Print the stretch of entries from the line containing "You are a computer-use agent. This" through the line containing "[x=558, y=33]", both ends included, word for word.

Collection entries
** BEGIN **
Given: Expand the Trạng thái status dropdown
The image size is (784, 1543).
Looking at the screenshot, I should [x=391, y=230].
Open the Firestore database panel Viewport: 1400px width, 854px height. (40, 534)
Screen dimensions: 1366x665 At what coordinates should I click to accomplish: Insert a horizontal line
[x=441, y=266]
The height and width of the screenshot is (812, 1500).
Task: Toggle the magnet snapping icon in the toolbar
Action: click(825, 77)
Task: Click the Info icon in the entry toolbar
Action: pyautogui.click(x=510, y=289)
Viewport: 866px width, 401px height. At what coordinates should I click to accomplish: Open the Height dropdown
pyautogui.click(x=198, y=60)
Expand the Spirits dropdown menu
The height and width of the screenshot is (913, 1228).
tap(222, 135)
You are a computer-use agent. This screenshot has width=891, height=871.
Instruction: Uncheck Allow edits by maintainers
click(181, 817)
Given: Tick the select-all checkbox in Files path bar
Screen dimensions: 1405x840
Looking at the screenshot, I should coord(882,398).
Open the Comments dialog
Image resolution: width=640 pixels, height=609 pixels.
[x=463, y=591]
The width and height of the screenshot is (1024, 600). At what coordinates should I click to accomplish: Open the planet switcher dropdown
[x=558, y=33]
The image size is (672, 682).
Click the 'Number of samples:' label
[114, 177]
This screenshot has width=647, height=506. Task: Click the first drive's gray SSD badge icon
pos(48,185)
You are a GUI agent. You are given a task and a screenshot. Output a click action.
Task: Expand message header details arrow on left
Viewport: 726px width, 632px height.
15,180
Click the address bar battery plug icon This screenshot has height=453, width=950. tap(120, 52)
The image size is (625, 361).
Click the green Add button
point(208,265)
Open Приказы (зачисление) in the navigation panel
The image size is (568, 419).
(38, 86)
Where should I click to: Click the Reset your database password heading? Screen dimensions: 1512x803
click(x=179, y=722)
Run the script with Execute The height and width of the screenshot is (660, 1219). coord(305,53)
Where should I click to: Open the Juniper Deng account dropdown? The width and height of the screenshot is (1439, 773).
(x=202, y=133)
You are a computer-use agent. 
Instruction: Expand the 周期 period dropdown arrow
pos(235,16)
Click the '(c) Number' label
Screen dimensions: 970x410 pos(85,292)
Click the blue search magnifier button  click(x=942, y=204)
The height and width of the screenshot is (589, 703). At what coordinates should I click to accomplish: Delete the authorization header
** END **
_Response to the exercise_:
You are a computer-use agent. This screenshot has width=891, height=871.
Instruction: Uncheck Allow edits by maintainers
click(181, 817)
Given: Tick the select-all checkbox in Files path bar
Screen dimensions: 1405x840
Looking at the screenshot, I should coord(882,398).
Open the Comments dialog
Image resolution: width=640 pixels, height=609 pixels.
[x=463, y=591]
The width and height of the screenshot is (1024, 600). At what coordinates should I click to accomplish: Open the planet switcher dropdown
[x=558, y=33]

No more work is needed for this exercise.